Facebook’s stock already reached a new low earlier this month after its early investors finally got a chance to sell their shares on August 16. At that time, Facebook’s stock was still worth over $19.60, though. Today, the stock is hovering around $18.15. The initial IPO price for the company’s stock was $38.
It’s worth noting that while the expiration of the last lockup period already put a lot of pressure on the stock, a far larger number of shares will become available for trading in mid-November when the next lockup period expires. MarketWatch’s Dan Gallagher notes that 271 million shares were released in mid-August, but 1.2 billion shares could hit the market in mid-November, which will likely put even more pressure on the stock price.

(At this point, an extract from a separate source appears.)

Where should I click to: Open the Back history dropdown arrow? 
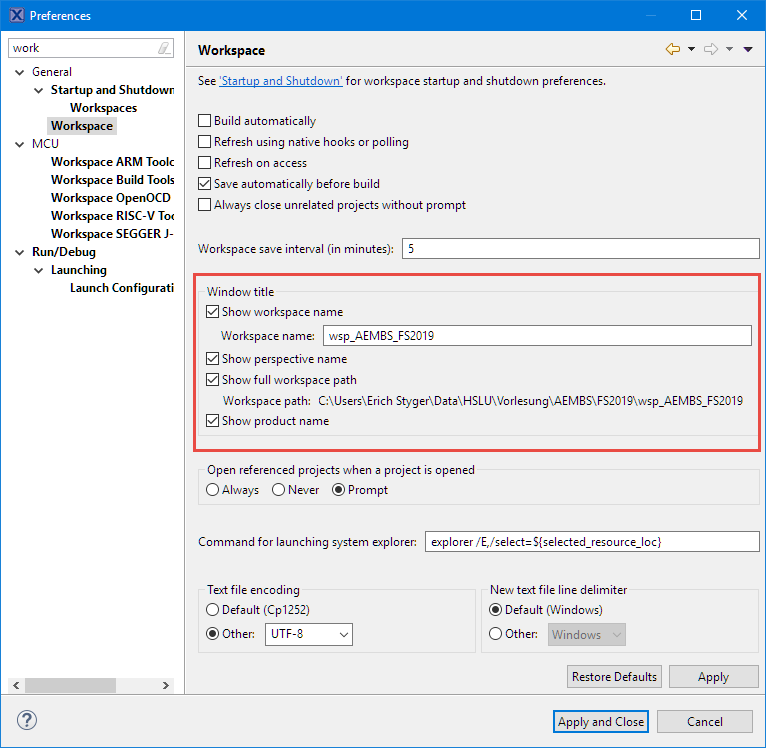coord(691,49)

So what should Facebook do? Read Josh Constine’s thoughts: Stay The Course, Facebook. Even If Your Share Price Crashes
Facebook is the world’s largest social network, with over 1 billion monthly active users. Facebook was founded by Mark Zuckerberg in February 2004, initially as an exclusive network for Harvard students. It was a huge hit: in 2 weeks, half of the schools in the Boston area began demanding a Facebook network. Zuckerberg immediately recruited his friends Dustin Moskovitz, Chris Hughes, and Eduardo Saverin to help build Facebook, and within four months, Facebook added 30 more college networks. The original...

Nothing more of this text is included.